Crustumerium offers a unique opportunity to study many different aspects of Iron Age habitation in central Italy.
Below is a short list of chracteristics of the site that are discussed in the text:
- 15km north of Rome
- 60 hectares in size
- First settlement in the 9th century BC
- Founded on the edge of Latin, Etruscan, Faliscan and Sabine territory
- Evidence for large infrastructural projects
- Prominent place in Iron Age road network
- Unique local material culture
- Surrounded by large cemeteries
- Mentioned in many historical sources
- Conquered by Rome in 499BC
- Exact location lost until 19th century
- Rediscovered in the 1970's
The settlement of Crustumerium is situated on the Marcigliana Vecchia hill in the southeast of the volcanic district of the Monti Sabatini. The area is part of a relief system with rolling hills and serrated edges. The hills rise about 30 to 100 m above the Tiber plain and are divided by many small streams and canals. This hydrographical system has severely eroded the volcanic soil, which resulted in an irregular, hilly landscape with several smaller relief systems, independent of one another. The plateau of Crustumerium, for example, is surrounded by steep cliffs that have an inclination of about 30 to 40 degrees, creating an easily defensible position, except for its south-eastern side. The soil of the entire settlement area consists of a volcanic bedrock type named Tufo di Sacrofano, after the nearby extinct volcano. In some areas, other types of ‘tuff’ can also be distinguished. The soft bedrock permitted the landscape and subsurface to be easily modified artificially in antiquity, for example for irrigation works, deepened roads, quarries and the digging of tombs and caves – traces of which are often still visible today. Unfortunately, the soft soils have also been subject to massive erosion due to intensive agricultural exploitation in the past; a fact that threatens or has already destroyed part of the archaeological record.
The oldest surface finds that can be related to some form of habitation at Crustumerium can be dated to the end of ninth century BC. This coincides with the date of the oldest tombs. In the beginning the number of dwellings (huts built from perishable materials) would have been few. Some families with their own agricultural plots would have lived and worked within the settlement limits, occupying a large part of it. That the settlement flourished during the seventh and sixth century can easily be deduced from the abundant surface material and the growing number of tombs in the burial grounds.
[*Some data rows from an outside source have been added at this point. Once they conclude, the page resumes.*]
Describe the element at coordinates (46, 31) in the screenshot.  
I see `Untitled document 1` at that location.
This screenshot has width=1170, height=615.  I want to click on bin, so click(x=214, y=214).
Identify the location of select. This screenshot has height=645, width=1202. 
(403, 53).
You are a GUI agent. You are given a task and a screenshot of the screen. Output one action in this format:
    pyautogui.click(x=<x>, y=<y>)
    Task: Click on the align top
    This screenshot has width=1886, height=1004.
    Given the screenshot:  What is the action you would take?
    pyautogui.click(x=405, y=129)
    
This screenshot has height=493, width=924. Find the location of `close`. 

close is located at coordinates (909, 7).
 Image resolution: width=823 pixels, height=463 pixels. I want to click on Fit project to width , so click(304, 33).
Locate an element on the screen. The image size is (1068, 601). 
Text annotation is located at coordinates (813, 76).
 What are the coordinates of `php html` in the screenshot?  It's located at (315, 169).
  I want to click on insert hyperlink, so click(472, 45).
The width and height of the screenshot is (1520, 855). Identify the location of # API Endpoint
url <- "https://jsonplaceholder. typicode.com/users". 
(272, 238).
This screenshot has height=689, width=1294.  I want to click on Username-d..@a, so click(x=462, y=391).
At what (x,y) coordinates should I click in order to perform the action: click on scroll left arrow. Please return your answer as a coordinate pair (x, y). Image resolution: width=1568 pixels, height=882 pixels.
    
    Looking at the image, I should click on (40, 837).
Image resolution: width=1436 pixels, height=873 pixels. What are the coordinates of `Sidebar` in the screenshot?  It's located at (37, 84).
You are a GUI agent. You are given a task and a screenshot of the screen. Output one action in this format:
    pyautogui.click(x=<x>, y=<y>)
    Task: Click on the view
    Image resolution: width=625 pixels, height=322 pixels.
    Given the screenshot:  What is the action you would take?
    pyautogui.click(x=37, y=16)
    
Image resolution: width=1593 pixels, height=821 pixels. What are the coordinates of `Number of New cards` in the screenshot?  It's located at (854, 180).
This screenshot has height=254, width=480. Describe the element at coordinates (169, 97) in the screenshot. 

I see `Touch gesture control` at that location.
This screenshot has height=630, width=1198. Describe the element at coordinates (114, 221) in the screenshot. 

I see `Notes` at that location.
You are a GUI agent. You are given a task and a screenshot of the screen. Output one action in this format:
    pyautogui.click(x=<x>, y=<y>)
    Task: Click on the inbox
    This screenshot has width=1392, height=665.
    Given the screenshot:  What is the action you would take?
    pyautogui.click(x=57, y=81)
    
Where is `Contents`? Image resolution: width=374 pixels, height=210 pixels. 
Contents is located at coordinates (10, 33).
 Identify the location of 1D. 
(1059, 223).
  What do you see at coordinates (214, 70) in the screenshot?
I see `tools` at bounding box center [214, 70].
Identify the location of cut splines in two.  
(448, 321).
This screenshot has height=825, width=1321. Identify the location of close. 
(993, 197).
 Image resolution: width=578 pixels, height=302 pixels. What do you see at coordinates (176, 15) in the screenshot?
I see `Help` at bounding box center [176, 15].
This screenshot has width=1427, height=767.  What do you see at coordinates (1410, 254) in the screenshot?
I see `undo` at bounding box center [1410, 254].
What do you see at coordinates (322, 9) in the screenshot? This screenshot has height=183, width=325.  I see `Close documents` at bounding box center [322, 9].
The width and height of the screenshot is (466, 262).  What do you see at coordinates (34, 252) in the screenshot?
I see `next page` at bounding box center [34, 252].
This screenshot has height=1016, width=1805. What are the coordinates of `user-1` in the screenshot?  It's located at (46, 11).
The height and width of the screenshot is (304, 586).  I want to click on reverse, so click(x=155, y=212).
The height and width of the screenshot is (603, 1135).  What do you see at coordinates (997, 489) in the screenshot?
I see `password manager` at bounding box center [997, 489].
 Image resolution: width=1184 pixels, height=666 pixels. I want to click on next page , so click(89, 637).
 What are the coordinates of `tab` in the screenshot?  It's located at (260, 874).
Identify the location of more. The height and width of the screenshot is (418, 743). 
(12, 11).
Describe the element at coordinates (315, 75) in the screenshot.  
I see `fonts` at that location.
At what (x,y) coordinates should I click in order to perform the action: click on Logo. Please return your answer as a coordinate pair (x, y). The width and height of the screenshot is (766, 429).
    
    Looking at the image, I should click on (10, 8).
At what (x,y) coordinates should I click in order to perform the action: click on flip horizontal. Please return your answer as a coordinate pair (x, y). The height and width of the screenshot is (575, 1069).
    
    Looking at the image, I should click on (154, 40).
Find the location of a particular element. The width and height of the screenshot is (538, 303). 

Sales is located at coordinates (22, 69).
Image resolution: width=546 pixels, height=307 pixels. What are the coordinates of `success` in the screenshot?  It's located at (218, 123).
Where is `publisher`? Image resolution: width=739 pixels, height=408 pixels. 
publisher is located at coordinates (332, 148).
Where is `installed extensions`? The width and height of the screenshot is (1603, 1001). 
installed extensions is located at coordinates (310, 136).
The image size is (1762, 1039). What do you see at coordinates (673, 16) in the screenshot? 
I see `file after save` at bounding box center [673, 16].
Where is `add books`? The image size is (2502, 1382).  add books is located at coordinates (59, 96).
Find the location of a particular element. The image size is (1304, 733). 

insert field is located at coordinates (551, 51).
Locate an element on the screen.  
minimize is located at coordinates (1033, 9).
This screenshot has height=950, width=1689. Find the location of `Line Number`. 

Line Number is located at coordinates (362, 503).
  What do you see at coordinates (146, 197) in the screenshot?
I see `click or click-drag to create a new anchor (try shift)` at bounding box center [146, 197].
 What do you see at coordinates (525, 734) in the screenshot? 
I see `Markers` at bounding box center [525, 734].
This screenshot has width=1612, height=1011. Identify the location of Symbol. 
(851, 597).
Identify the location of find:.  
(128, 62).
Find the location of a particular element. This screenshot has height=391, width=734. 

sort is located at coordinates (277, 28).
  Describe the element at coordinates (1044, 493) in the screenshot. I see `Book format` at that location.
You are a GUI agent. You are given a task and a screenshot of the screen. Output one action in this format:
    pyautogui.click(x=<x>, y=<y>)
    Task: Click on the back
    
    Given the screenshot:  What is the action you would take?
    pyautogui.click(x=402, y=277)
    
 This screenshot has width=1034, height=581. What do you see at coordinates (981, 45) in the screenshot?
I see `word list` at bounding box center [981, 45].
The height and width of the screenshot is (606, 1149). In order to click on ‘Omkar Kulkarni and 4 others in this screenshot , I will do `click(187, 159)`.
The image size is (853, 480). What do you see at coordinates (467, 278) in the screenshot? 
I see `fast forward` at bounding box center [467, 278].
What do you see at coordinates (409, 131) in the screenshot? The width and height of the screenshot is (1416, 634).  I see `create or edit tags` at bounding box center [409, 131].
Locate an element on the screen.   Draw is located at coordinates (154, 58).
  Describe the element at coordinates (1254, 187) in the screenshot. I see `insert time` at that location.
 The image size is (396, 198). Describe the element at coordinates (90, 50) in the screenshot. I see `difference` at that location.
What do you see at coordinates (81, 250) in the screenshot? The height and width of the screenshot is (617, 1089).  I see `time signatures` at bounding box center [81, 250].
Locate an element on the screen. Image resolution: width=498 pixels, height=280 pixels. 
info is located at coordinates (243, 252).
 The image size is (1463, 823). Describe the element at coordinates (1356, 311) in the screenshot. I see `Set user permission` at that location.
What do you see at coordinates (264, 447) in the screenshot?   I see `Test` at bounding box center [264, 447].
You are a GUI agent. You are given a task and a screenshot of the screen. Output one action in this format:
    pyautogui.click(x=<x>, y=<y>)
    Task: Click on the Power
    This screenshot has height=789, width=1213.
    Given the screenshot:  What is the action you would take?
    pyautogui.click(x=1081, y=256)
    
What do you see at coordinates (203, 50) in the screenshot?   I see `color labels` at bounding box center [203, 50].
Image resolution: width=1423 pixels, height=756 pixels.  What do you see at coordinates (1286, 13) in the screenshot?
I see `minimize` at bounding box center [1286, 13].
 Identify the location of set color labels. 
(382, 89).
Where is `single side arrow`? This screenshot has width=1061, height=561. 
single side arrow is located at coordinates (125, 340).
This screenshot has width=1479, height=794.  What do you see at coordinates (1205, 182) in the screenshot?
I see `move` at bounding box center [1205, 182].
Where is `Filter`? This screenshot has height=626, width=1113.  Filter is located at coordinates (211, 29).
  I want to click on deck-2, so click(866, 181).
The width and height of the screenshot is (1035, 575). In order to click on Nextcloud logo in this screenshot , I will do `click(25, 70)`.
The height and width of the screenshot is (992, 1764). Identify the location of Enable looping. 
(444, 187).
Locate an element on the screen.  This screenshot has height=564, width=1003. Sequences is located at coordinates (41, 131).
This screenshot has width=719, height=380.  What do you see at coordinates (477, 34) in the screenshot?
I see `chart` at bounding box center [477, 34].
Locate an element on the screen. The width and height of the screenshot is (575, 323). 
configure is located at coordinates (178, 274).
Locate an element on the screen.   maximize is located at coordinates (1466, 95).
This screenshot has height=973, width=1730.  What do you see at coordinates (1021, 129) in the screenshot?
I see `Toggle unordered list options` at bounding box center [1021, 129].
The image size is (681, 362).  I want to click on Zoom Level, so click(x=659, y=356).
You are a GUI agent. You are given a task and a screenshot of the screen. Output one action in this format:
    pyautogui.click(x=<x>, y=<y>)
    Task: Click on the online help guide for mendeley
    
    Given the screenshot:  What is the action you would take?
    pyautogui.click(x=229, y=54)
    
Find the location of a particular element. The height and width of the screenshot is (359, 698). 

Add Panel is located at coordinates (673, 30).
The early ‘village’ developed more and more urban characteristics, the overall density of habitation grew considerably within the settlement limits and the surrounding terrain would have been increasingly exploited to support the growing population. Landscape modifications for irrigation and infrastructure offer proof of this. The most striking example is the artificial road trench that was cut straight through the settlement. There is also evidence for a defensive moat and walls, where the terrain offered no natural defence. In the course of the fifth century BC Crustumerium started to decline rapidly under increasing territorial pressure from Rome. Eventually it was abandoned as a settlement and incorporated into the Roman suburbium as farmland.
The Burial Grounds
In antiquity, Crustumerium was surrounded by several burial grounds, some of which were in use from the late ninth century onwards. To date, sepulchral areas have been identified to the north, northeast, southeast and west of the settlement. The areas are named after the toponyms of their location; respectively Campo Grande, Sasso Bianco, Monte Del Bufalo, Cisterna Grande and Marcigliano. The presence of tombs at numerous locations outside of the settlement area has been attested by surveys, excavations and the mapping of illicit activities. A combined analysis of these data indicates that the slopes surrounding the urban plateau and the opposite geological units must have been occupied by tombs, forming a belt around the settlement. The areas to the north and southeast, near the roads leading to the Sabine, Etruscan and Latin lands, had probably been more intensively used. Large strips of empty land must have delimited the different funerary areas. Excavations of both the GIA and the Soprintendenza have focussed on the Monte Del Bufalo funerary area, where more than 300 tombs have been identified to date.